• **Task goal**: Copy out the text of the material below word for word, keeping every line as it is, but don't include the pictures.

┌──

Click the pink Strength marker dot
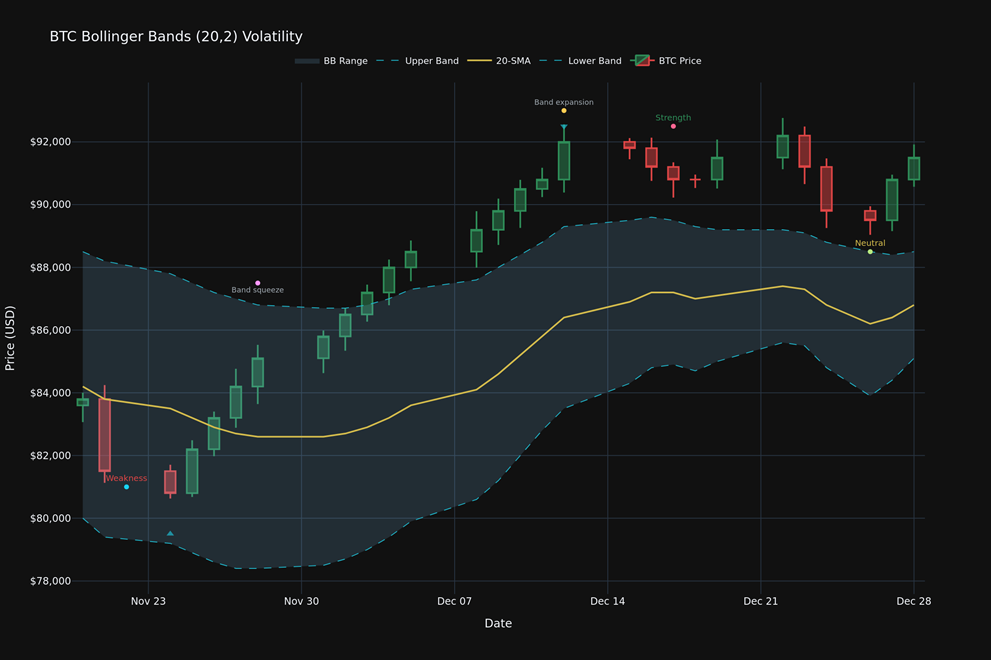 pos(673,126)
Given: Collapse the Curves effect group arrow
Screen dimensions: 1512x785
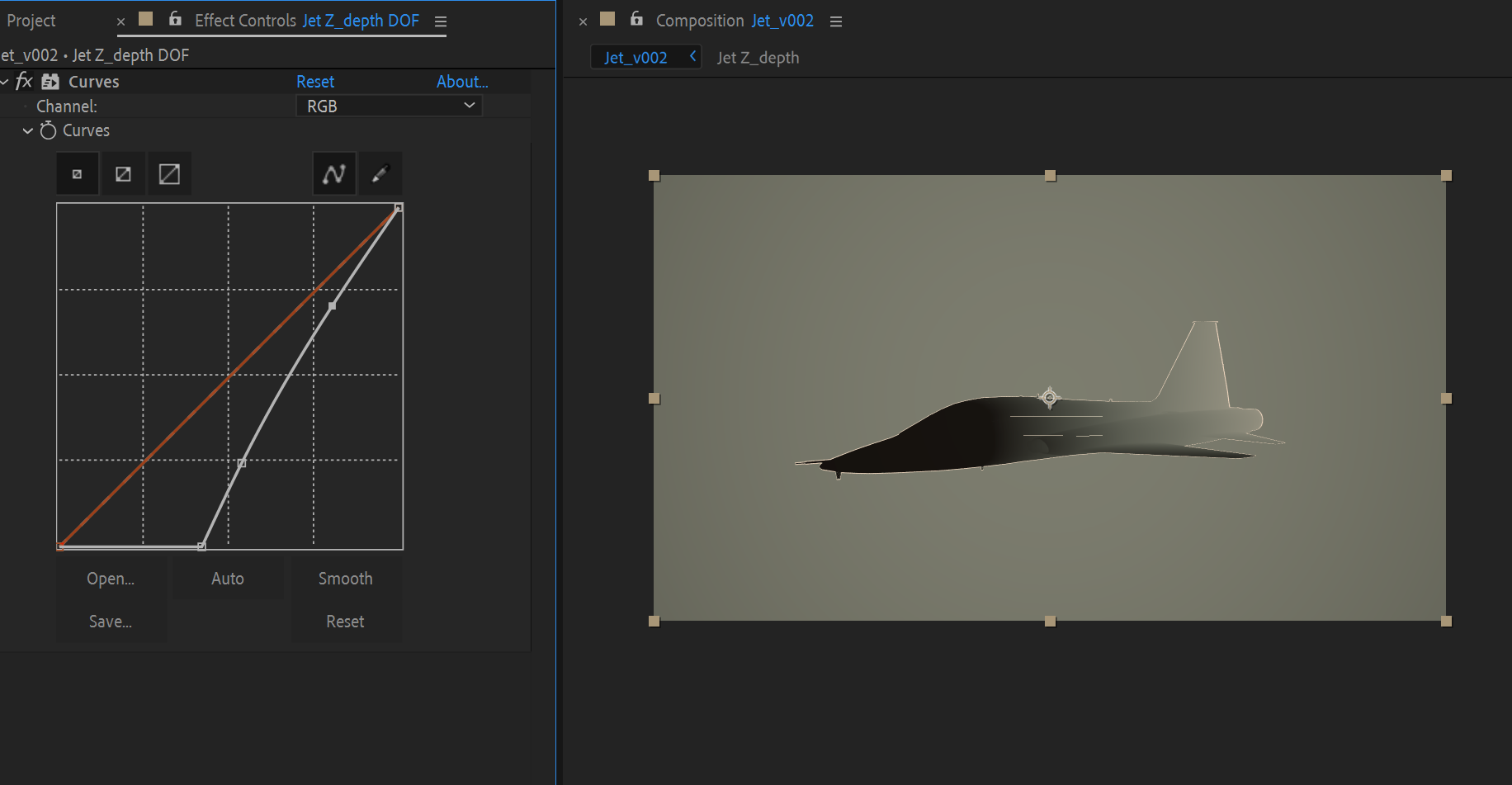Looking at the screenshot, I should point(5,82).
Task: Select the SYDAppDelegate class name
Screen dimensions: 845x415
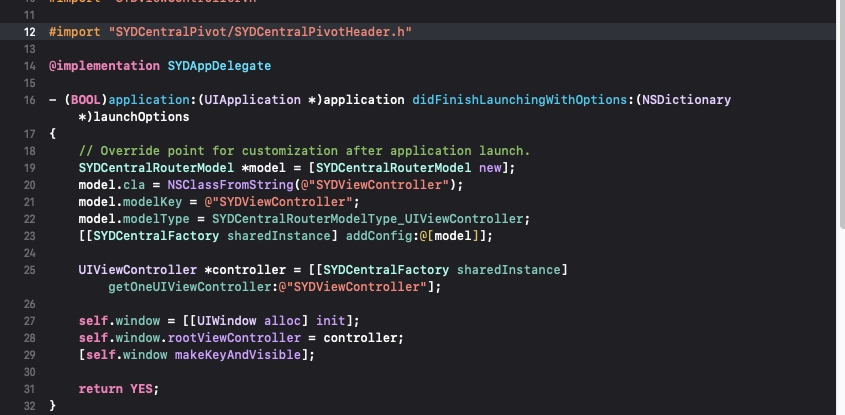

└──

• **Solution to this task**:
Click the pink Strength marker dot
 pos(673,126)
Given: Collapse the Curves effect group arrow
Screen dimensions: 1512x785
Looking at the screenshot, I should point(5,82).
Task: Select the SYDAppDelegate class name
Screen dimensions: 845x415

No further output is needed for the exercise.